**Dataset records**
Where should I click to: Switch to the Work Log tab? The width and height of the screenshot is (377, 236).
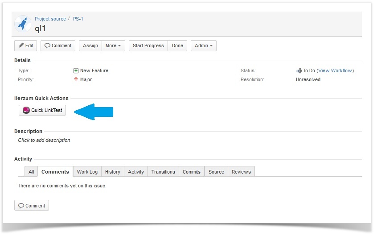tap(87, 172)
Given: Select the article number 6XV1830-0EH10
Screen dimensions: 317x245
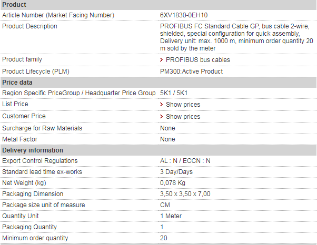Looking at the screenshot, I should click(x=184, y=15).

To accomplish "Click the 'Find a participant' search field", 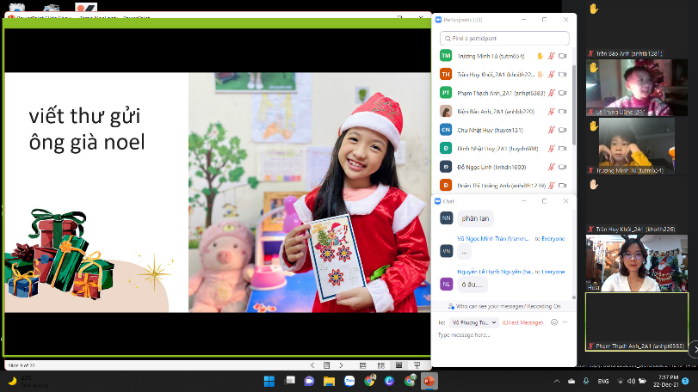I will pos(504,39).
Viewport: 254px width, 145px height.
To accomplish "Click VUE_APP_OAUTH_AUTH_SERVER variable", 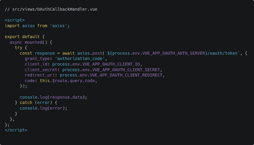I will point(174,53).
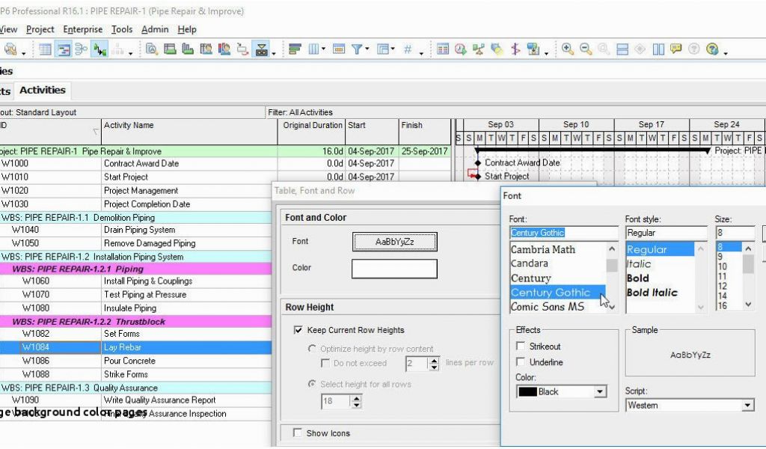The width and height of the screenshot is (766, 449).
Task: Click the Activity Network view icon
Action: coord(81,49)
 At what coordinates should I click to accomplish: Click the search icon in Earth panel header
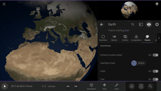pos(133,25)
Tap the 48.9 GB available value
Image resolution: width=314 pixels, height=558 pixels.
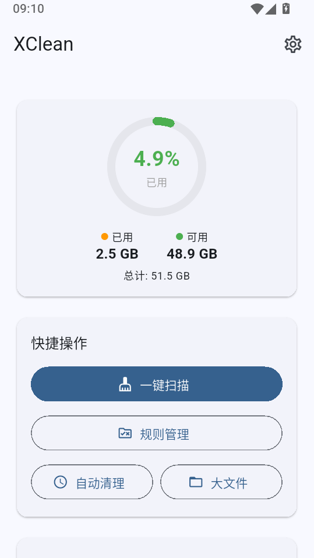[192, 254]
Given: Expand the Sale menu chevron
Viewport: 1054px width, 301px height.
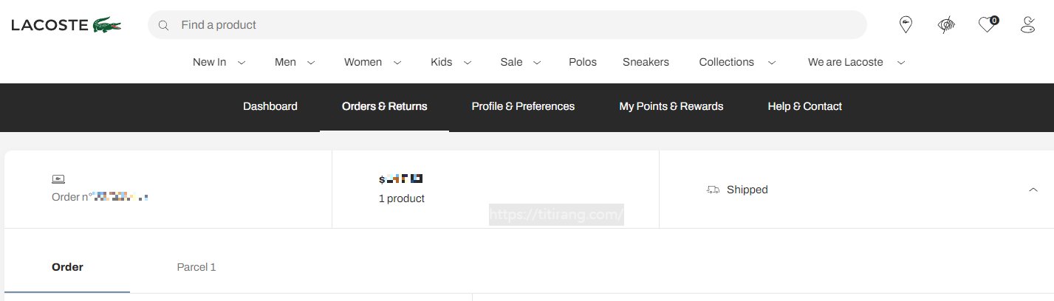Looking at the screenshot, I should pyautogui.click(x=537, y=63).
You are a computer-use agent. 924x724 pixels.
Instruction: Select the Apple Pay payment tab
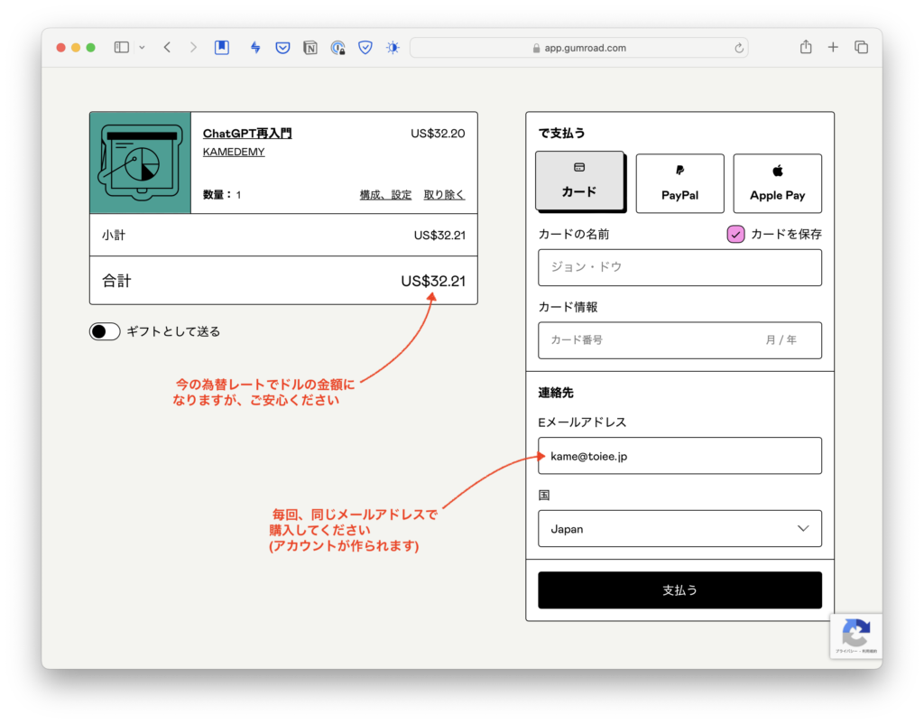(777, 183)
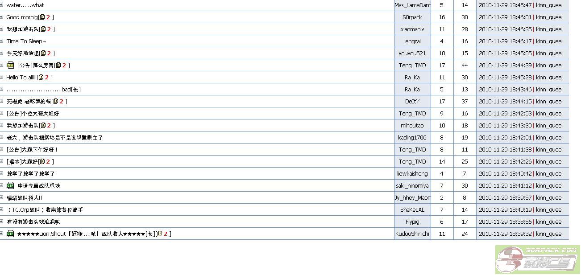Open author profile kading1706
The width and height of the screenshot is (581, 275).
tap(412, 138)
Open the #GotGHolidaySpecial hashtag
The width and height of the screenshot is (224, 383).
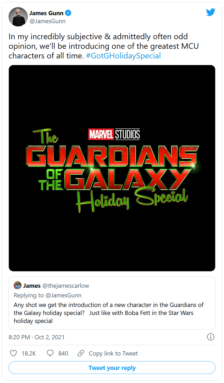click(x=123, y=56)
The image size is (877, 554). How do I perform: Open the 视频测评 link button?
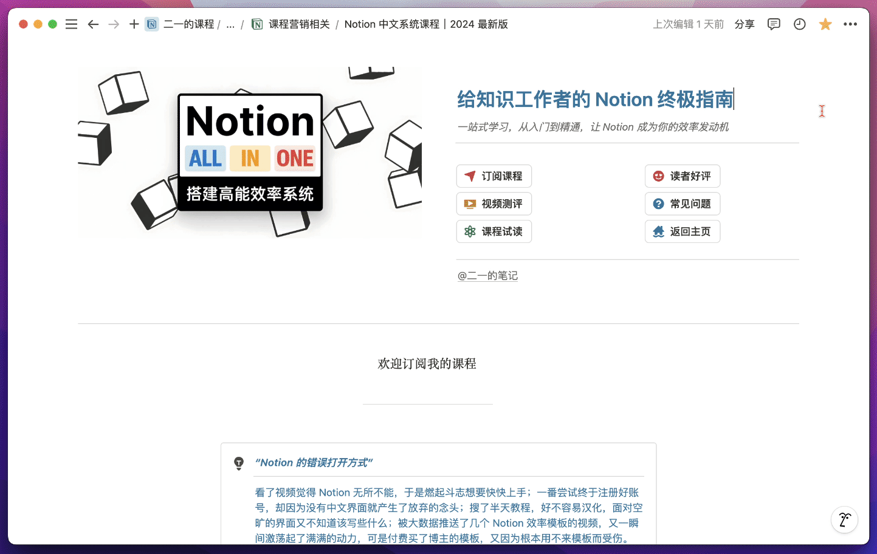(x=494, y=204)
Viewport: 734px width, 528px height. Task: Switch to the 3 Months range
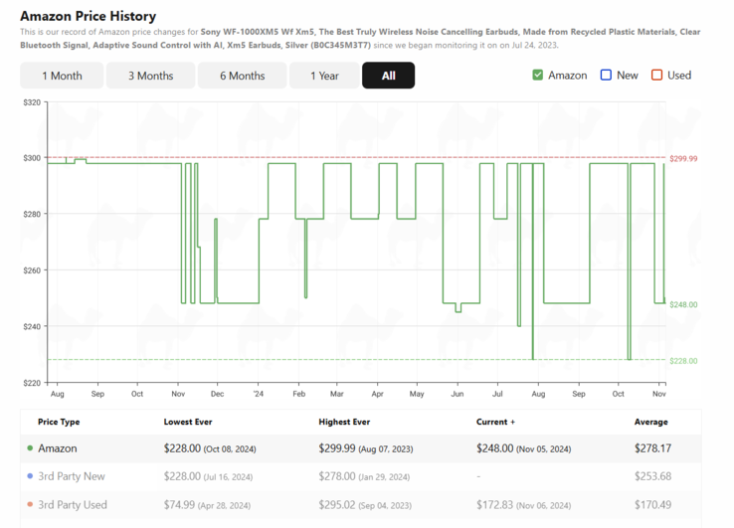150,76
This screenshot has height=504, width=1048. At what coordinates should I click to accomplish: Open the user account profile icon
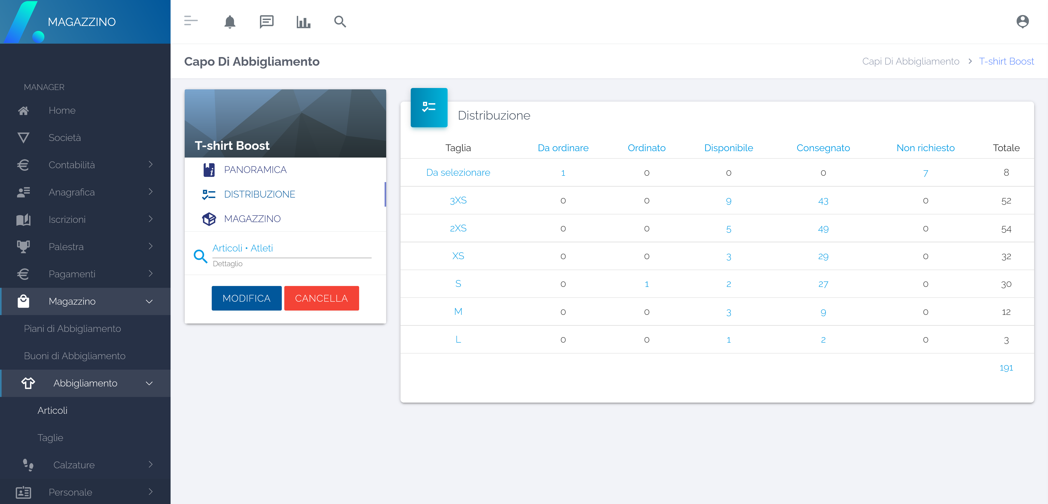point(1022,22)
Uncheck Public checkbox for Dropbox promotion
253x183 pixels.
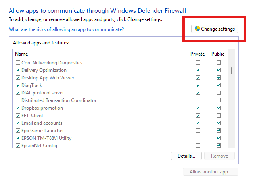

**Required work**
Reproduce the items above verbatim, from the line containing "You are a computer-use agent. 924x724 pixels." through the line containing "tap(412, 138)", with both of those lines included. Leave the pictures out of the answer.

**Final result**
You are a computer-use agent. 924x724 pixels.
Instruction: Select the Apple Pay payment tab
(777, 183)
Open author profile kading1706
The width and height of the screenshot is (581, 275).
tap(412, 138)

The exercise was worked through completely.